Stars: Song Hang-ko, Lee Sun-kyun, Jo Yeo-jeong

Released: Shown at Locarno Film Festival 2019

Social status is familiar ground for Bong Joon-ho. With Snowpiercer the focus was on fighting to survive in an environment where the rich flourished and the poor were expendable workforce. While his latest class-commentary Parasite may deliver its critique of South Korea’s social inequalities in a more subtle way, it still makes an incredibly absorbing point.

Living in a basement and struggling to make ends meet, Kim Ki-taek (Song Hang-ko) and his family stumble upon what they see as an opportunity when Ki-woo (Woo Sik-choi) begins tutoring English for the daughter of the wealthy Park family. As Ki-taek’s family slowly manage to con their way into various jobs around the house, with the employers none the wiser, they eventually start pushing their supposed ‘good luck’ too far.

Parasite manages to swing the pendulum of blame from one family to another. Ki-taek and his family are con-artists, taking advantage of the naïve wife of a rich business-man and yet we find ourselves rooting for them to succeed in their wicked plans. The wealthy Park family are by no means horrible people, undoubtedly pretentious, but otherwise quite nice. When we see the family-life they try to enjoy despite their father’s busy worklife, we feel sorry for them and the daylight robbery they’re subjected to.

In one take the film can go from comedy to drama-come-thriller and it’s this ability to so seamlessly cross genres that screams of a filmmaker at the very top of his craft. Bong Joon-ho has created, in his own-words, a comedy without clowns and a thriller without villains.

It’s visually striking and beautifully framed, but it’s not a film that relies on it’s environment, but the people that inhabit it. It’s a character study quite unlike any other. The English-title Parasite couldn’t be a more apt description of the Kim family’s actions as a whole and yet, it’s far deeper than that. The way they move, the way they talk; crawling around in the dark, speaking in hushed tones, even dodging the light. It’s striking, it’s creative and it’s damn near perfect.

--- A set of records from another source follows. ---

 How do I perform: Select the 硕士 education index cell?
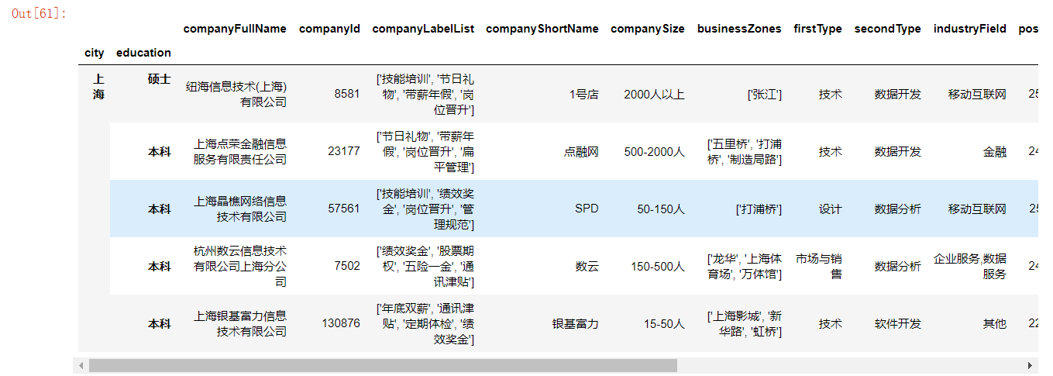160,79
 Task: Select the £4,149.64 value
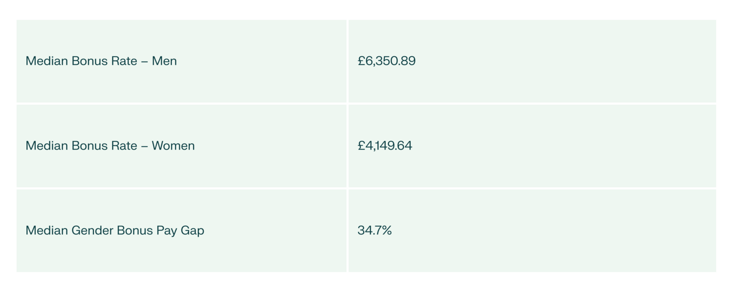384,146
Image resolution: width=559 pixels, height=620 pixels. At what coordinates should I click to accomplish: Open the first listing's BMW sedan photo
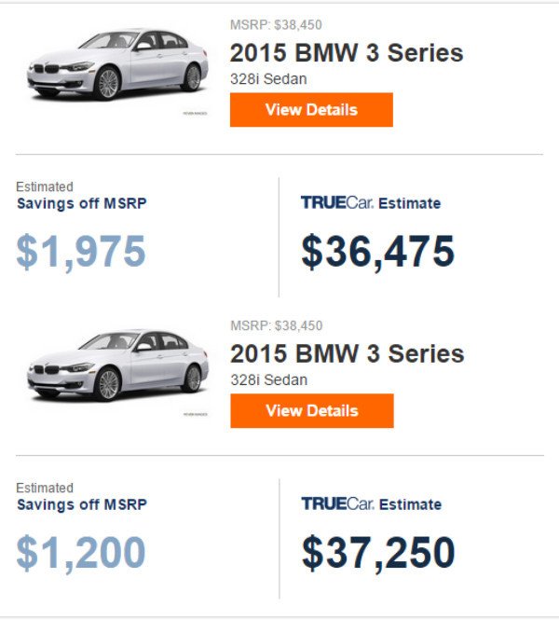116,65
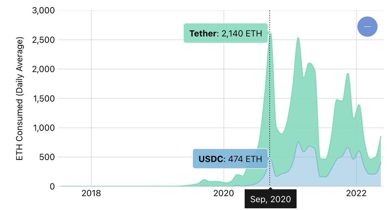Click the small green bump before 2020

(204, 181)
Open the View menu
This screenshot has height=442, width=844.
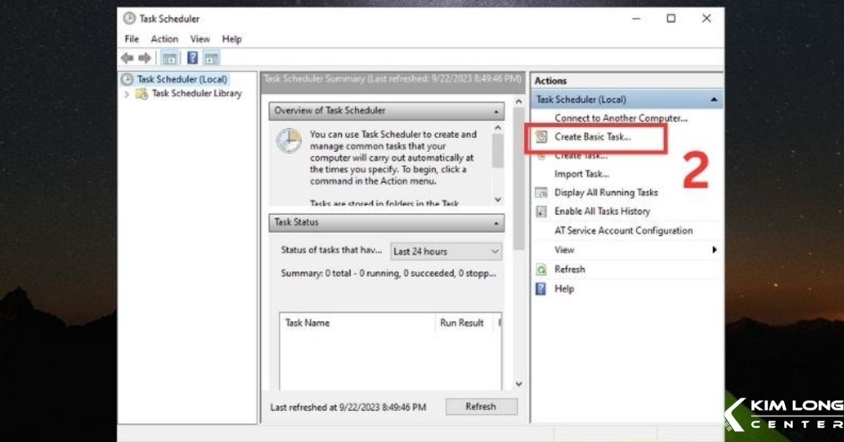point(200,39)
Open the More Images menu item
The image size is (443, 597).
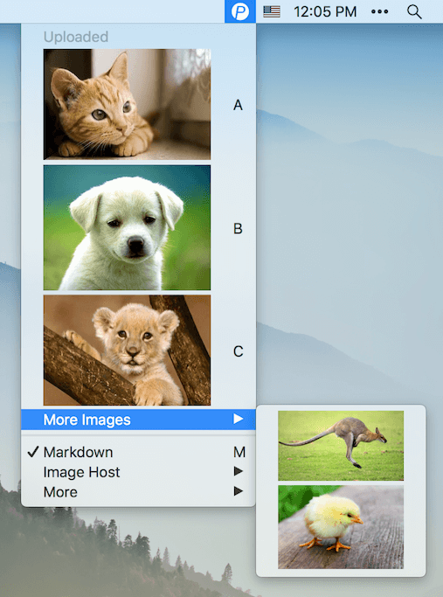click(x=138, y=420)
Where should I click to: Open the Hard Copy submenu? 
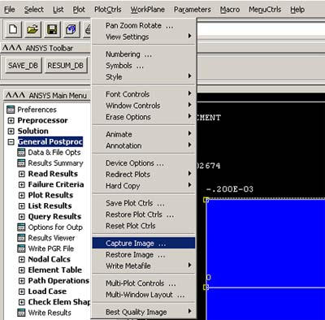tap(144, 186)
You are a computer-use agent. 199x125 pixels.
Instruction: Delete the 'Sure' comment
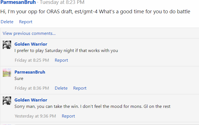(61, 88)
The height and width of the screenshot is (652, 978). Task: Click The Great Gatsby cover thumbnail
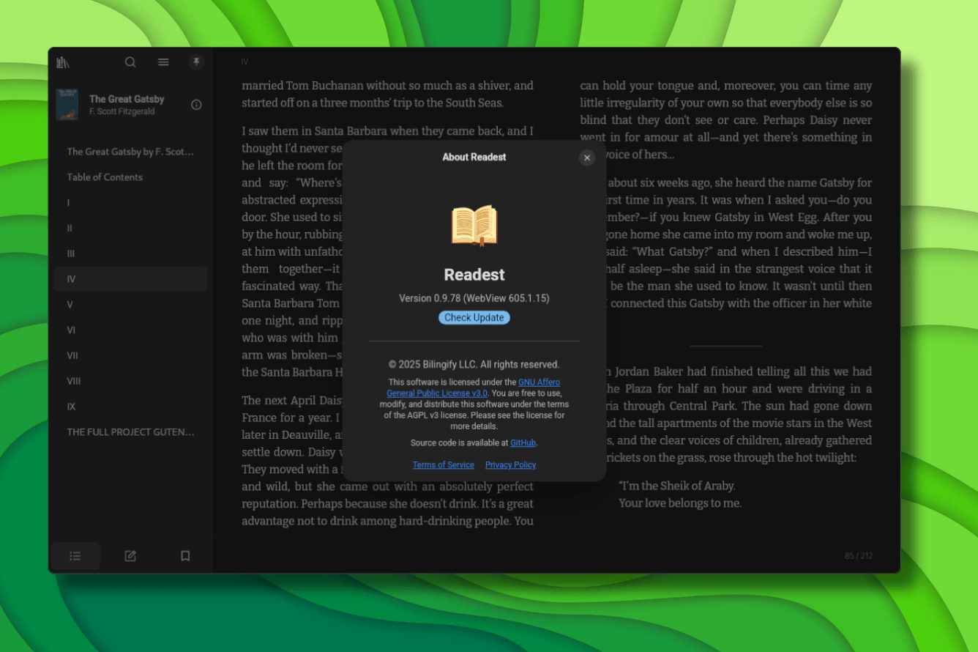tap(67, 105)
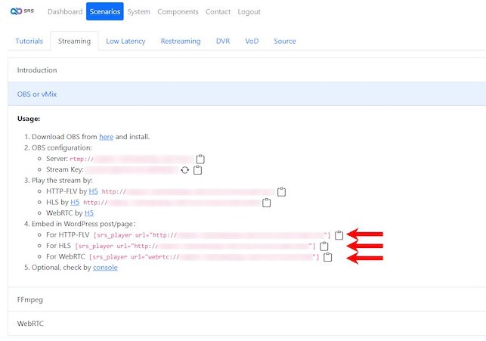This screenshot has height=341, width=486.
Task: Copy the WordPress WebRTC shortcode
Action: [x=328, y=257]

The cast, led by veteran actor Song Hang-ko, are all on board. The family dynamics are captured wonderfully. The want-to-be alpha male Kang-ho who takes credit for what is arguably his children’s plan. The strong wife, who in reality is in charge of the family. Even the Park family’s relationships are examined, the struggles of a wife who never sees her husband, a husband who married because he had to and a spoilt child that doesn’t want to study. The families couldn’t be more different socially and yet they’re essentially two sides of the same coin when you break it down.

It’s laugh-out-loud funny in parts and hand-over-eyes shocking in others. Parasite is a masterclass in character study and social commentary and as near perfect a film as you could ask for.